## Data for the task
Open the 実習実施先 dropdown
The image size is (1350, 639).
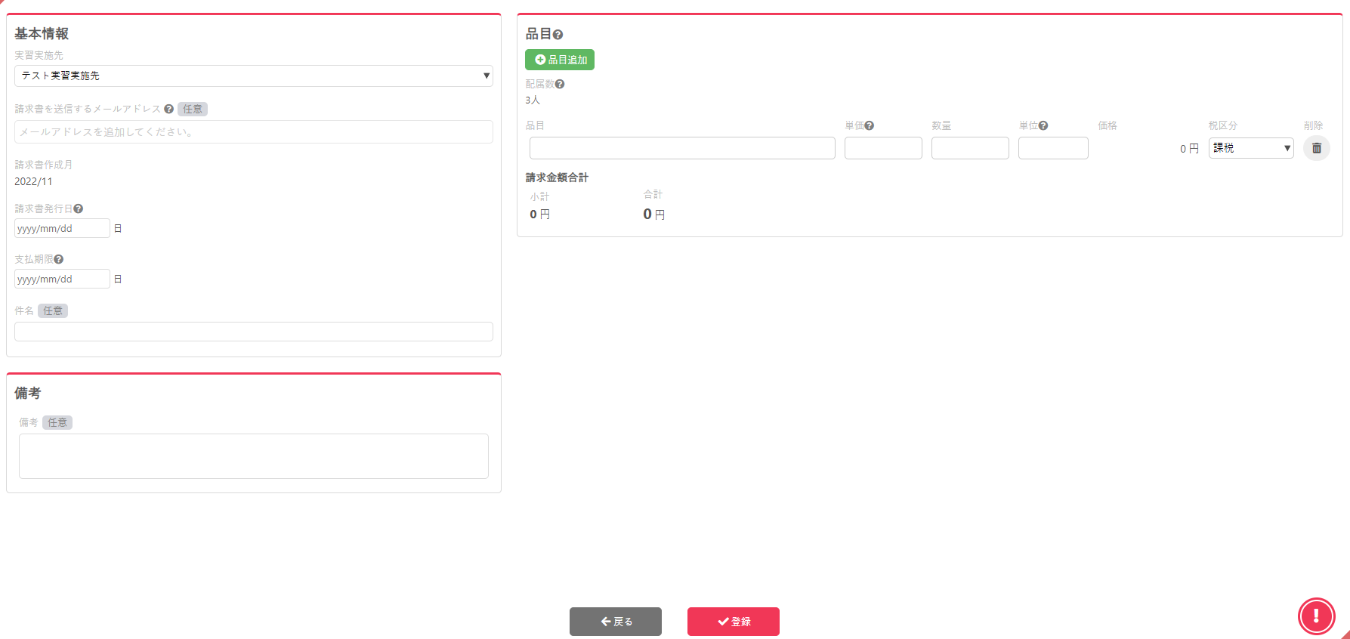[x=253, y=76]
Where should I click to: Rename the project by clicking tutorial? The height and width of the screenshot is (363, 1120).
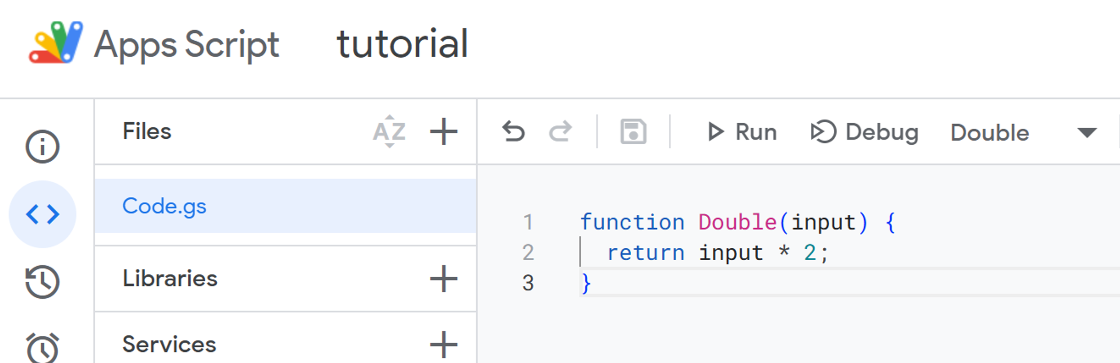402,43
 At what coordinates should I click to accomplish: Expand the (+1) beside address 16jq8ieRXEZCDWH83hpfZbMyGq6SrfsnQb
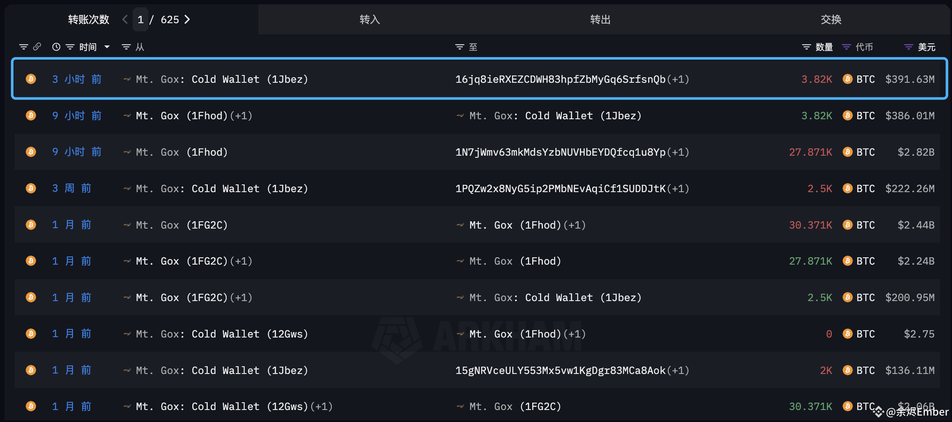[679, 79]
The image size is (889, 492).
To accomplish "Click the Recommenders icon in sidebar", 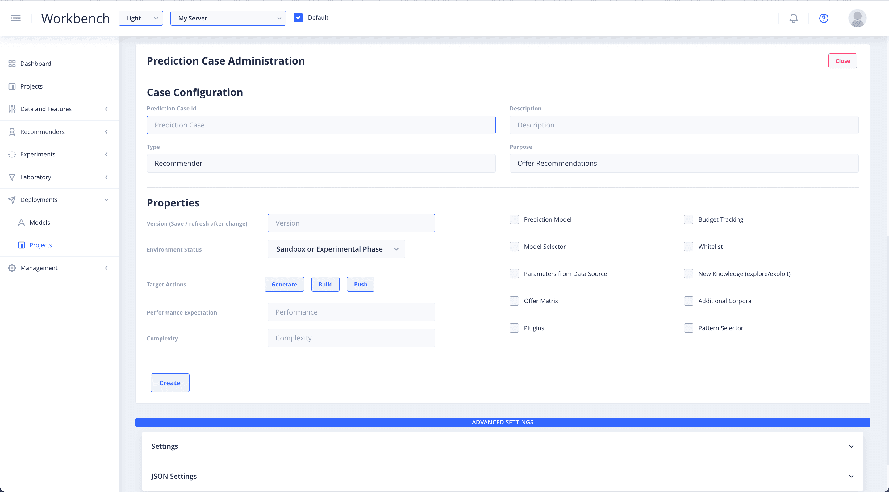I will (x=11, y=131).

## What to do
Begin at the first line of the records and please reproduce every line exactly through the one containing "The image size is (889, 492).", leaving all pictures out.

## Written solution
Open the 実習実施先 dropdown
The image size is (1350, 639).
[x=253, y=76]
Where should I click to: Rename the project by clicking tutorial? The height and width of the screenshot is (363, 1120).
402,43
 At what coordinates should I click to accomplish: Expand the (+1) beside address 16jq8ieRXEZCDWH83hpfZbMyGq6SrfsnQb
[679, 79]
The image size is (889, 492).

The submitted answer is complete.